Uno studio ha analizzato i dati di oltre 53.000 pazienti che hanno subito un intervento per questa condizione. Gli autori hanno creato un modello che tiene conto della causa dell'insufficienza e del tipo di procedura chirurgica eseguita.

  • Il modello è stato usato per prevedere la mortalità entro 30 giorni dall'intervento.
  • Ha valutato anche la mortalità e le complicazioni totali.
  • È stato analizzato il passaggio dalla riparazione della valvola alla sua sostituzione durante l'intervento.

Risultati principali

I risultati hanno mostrato che:

  • Il tasso di mortalità entro 30 giorni è stato molto basso, circa l'1,2%.
  • Le complicazioni e la mortalità complessiva sono state dell'8,9%.
  • In circa il 6,4% dei casi è stato necessario sostituire la valvola invece di ripararla.
  • Il rischio di mortalità è più basso nei pazienti più giovani: sotto i 65 anni, è inferiore allo 0,5%.
  • Nei pazienti sopra i 74 anni, solo un quarto ha avuto un rischio stimato superiore al 3%.

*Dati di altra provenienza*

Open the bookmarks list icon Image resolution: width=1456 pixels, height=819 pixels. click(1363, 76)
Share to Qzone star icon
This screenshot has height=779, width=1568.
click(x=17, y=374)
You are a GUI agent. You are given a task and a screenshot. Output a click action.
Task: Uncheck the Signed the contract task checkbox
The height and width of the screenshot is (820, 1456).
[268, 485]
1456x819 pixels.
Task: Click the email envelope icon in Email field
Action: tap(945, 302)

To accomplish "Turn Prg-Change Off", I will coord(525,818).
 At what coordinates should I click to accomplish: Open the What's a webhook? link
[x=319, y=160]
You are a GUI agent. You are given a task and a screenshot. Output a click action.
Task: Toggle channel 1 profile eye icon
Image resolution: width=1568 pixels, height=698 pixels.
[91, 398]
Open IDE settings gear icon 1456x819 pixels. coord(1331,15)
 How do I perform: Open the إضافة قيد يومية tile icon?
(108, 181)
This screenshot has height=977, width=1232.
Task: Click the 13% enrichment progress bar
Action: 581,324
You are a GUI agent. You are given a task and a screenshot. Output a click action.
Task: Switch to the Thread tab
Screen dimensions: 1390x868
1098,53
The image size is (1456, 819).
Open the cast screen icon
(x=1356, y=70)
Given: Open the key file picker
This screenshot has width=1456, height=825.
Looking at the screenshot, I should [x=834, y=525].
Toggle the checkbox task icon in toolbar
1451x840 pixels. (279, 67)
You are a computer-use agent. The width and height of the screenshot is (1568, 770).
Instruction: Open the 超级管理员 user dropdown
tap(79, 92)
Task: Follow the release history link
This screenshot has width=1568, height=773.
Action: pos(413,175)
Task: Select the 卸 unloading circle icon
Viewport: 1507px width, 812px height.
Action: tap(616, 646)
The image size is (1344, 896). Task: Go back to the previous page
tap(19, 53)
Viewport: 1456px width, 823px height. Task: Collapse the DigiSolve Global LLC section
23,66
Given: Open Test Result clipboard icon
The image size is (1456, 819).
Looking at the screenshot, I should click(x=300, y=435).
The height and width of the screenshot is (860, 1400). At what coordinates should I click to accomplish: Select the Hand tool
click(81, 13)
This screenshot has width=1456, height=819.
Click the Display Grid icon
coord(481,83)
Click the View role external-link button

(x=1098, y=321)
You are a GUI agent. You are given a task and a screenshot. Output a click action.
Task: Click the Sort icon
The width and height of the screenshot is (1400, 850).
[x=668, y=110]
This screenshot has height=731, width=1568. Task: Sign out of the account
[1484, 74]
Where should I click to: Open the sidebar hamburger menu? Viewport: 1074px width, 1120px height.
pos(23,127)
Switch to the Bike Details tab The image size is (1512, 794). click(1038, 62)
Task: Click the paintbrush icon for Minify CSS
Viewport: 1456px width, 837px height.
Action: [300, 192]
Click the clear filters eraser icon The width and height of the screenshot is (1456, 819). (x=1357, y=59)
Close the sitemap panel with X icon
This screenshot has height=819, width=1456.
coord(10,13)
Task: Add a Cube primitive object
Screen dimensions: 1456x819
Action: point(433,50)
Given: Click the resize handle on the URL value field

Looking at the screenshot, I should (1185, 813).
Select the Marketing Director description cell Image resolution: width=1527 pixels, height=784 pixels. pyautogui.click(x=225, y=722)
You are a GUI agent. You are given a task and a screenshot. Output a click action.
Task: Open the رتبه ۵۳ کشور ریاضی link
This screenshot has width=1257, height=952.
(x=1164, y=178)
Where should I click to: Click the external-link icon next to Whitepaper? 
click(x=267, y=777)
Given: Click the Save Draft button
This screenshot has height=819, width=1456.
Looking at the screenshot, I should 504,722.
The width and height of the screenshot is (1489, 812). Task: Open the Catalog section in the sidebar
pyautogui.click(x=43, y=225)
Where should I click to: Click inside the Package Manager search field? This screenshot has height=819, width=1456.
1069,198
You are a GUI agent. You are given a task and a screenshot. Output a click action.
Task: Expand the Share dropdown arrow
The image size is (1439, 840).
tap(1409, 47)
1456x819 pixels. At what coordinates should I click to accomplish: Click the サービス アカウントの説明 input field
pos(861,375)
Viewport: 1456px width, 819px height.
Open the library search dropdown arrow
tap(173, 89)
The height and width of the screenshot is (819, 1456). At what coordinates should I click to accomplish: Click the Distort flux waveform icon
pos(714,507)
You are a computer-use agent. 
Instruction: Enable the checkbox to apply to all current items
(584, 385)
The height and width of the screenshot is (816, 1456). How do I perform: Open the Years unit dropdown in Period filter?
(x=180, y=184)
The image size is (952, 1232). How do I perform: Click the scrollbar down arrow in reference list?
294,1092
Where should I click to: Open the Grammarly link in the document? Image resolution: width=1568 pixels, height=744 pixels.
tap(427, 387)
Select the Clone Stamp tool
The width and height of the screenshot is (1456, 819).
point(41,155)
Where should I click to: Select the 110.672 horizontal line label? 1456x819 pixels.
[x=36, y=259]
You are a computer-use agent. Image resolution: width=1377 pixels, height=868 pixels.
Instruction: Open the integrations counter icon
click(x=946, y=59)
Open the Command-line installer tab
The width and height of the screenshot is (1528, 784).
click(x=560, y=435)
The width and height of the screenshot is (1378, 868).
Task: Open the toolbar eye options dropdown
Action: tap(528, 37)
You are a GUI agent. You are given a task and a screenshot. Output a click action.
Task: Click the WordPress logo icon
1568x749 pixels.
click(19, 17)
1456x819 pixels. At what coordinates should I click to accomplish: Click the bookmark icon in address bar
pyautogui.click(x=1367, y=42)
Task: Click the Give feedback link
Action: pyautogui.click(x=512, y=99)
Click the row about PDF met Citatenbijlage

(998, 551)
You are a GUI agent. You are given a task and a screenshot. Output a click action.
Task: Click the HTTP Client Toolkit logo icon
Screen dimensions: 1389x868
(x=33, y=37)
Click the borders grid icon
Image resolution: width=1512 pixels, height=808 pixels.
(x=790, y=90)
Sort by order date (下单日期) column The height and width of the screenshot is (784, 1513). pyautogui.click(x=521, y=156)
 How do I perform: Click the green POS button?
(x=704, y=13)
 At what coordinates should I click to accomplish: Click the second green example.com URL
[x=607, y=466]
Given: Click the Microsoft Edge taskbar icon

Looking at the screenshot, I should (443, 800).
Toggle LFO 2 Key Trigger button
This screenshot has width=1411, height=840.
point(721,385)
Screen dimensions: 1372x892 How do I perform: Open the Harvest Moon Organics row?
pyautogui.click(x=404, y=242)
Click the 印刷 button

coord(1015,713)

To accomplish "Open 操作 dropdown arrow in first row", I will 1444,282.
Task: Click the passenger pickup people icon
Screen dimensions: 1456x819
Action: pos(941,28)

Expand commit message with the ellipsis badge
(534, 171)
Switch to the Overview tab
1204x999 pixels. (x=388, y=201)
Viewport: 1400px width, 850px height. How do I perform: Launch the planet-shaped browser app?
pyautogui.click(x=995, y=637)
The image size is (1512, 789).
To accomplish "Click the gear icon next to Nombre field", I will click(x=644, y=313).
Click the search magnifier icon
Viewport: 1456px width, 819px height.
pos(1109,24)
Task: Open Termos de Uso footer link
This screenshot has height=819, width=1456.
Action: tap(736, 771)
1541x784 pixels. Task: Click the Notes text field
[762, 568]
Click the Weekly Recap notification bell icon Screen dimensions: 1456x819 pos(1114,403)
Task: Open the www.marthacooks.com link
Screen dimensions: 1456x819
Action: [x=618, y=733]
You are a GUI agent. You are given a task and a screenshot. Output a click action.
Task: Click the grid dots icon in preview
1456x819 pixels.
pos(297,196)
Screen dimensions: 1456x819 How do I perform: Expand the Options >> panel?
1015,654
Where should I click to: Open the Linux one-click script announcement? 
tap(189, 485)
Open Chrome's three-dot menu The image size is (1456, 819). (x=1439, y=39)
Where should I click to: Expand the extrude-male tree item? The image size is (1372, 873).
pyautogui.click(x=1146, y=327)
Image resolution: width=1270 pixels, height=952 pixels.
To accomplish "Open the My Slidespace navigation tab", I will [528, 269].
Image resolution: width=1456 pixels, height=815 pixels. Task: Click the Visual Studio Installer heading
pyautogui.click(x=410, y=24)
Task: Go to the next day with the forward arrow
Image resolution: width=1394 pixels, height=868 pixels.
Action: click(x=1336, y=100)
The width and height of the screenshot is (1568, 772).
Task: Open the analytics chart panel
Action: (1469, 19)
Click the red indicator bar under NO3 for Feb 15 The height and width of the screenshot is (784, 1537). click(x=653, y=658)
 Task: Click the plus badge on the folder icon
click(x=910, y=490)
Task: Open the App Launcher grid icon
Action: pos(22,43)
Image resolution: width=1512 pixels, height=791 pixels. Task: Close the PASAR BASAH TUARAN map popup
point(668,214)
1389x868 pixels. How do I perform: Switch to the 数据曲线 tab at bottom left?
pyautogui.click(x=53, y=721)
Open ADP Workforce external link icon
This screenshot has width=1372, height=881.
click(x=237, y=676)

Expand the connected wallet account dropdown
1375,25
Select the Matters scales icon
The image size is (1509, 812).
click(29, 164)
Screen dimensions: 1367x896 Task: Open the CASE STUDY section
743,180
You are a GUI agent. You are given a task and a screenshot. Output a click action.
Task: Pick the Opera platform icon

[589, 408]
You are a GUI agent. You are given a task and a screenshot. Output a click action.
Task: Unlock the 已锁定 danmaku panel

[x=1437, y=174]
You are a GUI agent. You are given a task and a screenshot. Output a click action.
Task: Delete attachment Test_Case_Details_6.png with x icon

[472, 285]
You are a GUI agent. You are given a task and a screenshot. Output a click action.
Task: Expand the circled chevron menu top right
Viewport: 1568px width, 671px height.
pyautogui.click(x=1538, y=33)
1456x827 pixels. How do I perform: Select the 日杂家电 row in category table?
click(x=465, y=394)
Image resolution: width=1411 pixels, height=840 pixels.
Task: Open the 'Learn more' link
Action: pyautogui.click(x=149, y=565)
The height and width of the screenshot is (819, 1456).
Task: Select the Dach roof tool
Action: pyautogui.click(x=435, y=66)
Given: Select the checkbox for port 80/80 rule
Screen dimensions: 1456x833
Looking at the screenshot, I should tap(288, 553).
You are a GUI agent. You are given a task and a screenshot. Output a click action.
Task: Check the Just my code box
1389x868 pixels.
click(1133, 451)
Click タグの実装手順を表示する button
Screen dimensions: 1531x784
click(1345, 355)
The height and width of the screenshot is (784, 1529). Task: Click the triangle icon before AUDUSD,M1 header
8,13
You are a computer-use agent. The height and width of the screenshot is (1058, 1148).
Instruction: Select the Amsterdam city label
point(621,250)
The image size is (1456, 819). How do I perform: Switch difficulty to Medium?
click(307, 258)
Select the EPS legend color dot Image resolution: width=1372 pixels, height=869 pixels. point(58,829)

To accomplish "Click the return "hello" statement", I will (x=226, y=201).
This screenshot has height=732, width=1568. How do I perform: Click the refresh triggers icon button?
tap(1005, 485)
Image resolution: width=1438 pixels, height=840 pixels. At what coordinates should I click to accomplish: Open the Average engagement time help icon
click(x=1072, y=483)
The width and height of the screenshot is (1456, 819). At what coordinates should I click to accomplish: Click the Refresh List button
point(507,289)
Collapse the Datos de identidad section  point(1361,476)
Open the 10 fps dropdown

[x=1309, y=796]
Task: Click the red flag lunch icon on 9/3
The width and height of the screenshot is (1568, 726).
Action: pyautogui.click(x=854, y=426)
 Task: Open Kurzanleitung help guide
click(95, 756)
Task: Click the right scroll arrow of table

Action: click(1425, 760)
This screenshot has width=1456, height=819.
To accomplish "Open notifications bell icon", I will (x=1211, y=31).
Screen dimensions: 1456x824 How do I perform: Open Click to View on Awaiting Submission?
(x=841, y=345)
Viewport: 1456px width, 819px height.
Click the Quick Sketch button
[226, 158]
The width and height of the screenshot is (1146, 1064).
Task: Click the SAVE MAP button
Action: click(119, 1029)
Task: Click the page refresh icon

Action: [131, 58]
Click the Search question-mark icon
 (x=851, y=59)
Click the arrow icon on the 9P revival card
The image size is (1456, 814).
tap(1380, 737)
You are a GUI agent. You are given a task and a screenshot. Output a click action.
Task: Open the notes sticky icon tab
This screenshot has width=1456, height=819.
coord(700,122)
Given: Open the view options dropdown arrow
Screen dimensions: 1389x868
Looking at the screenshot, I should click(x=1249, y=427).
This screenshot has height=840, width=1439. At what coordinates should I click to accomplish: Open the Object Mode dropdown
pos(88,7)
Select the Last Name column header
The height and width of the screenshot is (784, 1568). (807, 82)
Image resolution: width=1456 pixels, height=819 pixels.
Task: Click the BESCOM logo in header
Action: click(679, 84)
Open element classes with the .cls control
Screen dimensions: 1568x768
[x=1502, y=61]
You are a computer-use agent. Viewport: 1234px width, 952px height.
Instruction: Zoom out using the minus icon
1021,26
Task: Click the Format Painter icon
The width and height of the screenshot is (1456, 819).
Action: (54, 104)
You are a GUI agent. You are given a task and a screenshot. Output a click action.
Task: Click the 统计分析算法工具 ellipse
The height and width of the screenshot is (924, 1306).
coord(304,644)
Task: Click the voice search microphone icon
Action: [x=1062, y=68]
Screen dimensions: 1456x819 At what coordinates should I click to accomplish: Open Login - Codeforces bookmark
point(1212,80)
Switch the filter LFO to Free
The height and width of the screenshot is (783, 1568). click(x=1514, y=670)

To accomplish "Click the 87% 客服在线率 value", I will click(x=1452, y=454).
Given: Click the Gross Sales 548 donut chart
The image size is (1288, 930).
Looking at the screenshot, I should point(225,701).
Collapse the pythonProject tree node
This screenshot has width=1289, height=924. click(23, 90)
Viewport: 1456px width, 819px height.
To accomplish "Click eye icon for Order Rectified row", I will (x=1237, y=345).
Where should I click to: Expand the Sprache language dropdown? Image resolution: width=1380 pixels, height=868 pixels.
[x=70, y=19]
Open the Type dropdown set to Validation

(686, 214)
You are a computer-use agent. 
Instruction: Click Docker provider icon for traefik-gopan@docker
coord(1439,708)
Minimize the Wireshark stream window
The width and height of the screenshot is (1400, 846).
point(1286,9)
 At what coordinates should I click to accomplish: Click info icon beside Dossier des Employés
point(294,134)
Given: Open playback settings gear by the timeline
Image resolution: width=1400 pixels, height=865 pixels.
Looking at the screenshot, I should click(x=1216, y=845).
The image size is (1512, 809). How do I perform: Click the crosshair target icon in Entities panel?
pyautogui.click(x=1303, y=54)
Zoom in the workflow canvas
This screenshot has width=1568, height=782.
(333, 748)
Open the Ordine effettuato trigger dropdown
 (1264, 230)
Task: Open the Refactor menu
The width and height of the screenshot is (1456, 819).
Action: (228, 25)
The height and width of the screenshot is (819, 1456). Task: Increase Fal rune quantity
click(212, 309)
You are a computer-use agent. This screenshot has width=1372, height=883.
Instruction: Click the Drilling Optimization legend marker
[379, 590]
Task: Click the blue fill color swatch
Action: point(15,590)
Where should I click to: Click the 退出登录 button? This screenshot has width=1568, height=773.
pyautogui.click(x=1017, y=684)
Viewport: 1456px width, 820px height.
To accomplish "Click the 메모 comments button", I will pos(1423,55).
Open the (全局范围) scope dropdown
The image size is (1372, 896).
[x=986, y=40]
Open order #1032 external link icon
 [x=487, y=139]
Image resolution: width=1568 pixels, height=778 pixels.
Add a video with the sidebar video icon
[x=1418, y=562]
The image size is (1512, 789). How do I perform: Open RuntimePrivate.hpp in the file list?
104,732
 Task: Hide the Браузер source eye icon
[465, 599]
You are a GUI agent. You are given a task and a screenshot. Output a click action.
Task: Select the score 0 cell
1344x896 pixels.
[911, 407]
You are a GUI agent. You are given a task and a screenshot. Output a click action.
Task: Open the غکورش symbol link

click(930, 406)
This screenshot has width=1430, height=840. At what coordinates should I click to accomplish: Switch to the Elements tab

Importanza del volume di interventi

È stato osservato che i centri che eseguono un maggior numero di interventi hanno un numero più basso di eventi avversi, cioè complicazioni o decessi. Questo suggerisce che l'esperienza del centro è un fattore importante per la sicurezza dell'intervento.

In conclusione

La riparazione chirurgica dell'insufficienza mitralica primitiva è generalmente sicura, con un basso rischio di mortalità, specialmente nei pazienti più giovani. Un modello specifico può aiutare a prevedere i rischi in modo più preciso, contribuendo a una migliore pianificazione dell'intervento. L'esperienza del centro chirurgico è un elemento chiave per ridurre i rischi.